=== Data rows ===
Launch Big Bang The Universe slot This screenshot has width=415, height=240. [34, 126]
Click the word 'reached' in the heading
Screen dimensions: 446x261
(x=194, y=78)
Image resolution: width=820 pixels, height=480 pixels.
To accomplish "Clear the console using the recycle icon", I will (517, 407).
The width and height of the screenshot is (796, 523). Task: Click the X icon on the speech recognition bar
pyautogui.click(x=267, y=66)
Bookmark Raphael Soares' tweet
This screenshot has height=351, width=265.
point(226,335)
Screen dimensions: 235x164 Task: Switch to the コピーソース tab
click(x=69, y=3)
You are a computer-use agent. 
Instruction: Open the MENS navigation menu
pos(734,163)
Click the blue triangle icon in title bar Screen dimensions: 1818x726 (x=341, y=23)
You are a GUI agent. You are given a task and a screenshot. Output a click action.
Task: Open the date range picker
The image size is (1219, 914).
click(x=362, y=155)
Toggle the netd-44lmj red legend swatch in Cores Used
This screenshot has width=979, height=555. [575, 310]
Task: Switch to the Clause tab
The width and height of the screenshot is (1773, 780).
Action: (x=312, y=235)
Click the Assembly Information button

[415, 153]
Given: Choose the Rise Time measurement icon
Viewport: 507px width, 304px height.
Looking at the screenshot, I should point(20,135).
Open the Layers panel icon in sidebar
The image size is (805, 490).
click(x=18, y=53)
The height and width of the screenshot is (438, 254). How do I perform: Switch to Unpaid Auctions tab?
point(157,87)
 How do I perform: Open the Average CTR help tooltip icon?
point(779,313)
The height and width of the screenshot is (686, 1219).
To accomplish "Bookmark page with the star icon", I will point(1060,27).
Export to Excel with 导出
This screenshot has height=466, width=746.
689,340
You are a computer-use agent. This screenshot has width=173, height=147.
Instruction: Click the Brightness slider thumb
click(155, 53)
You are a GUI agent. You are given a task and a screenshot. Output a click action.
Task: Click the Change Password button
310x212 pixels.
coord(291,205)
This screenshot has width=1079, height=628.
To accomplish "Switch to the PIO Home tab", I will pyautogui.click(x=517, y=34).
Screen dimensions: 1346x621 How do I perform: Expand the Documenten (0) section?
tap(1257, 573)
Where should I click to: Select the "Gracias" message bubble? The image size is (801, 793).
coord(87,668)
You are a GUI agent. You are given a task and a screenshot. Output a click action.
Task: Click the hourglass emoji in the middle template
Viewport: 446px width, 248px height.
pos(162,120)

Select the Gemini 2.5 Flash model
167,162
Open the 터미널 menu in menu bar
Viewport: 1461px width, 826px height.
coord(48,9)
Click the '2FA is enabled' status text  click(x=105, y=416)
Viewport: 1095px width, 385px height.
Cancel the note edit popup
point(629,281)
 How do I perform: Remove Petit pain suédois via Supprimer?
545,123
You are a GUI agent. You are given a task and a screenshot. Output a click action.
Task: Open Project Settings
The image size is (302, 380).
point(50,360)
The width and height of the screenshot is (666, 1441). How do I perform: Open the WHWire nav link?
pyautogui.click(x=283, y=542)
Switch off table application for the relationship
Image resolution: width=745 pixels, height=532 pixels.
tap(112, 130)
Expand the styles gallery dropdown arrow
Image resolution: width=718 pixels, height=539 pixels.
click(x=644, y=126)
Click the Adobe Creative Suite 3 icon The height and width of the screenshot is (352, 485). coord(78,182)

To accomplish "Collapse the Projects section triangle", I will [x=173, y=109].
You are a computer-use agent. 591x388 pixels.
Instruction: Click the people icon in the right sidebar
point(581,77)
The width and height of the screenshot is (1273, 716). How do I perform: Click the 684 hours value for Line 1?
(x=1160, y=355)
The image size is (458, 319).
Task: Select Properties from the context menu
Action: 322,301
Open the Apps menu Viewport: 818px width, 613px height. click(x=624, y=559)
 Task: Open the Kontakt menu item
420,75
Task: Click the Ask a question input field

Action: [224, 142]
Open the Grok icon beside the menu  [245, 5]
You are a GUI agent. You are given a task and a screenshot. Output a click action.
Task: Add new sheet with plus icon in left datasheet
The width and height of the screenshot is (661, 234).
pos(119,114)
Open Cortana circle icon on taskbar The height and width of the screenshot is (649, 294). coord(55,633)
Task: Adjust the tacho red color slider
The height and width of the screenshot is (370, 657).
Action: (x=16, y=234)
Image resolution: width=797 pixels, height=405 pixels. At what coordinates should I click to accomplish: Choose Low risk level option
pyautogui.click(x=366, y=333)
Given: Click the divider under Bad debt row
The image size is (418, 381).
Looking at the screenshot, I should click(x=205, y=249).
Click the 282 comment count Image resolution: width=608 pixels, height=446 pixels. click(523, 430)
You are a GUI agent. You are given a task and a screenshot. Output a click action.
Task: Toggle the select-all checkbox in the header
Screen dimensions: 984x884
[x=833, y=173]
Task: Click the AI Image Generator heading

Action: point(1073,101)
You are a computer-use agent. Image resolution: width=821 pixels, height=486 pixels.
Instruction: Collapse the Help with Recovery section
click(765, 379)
===
_Exercise objective_
Which lines in the items above contain the string "pyautogui"? Extract each of them in full, matching case exactly.

_Response_
pyautogui.click(x=267, y=66)
To accomplish "Switch to the PIO Home tab", I will pyautogui.click(x=517, y=34).
pyautogui.click(x=283, y=542)
pyautogui.click(x=366, y=333)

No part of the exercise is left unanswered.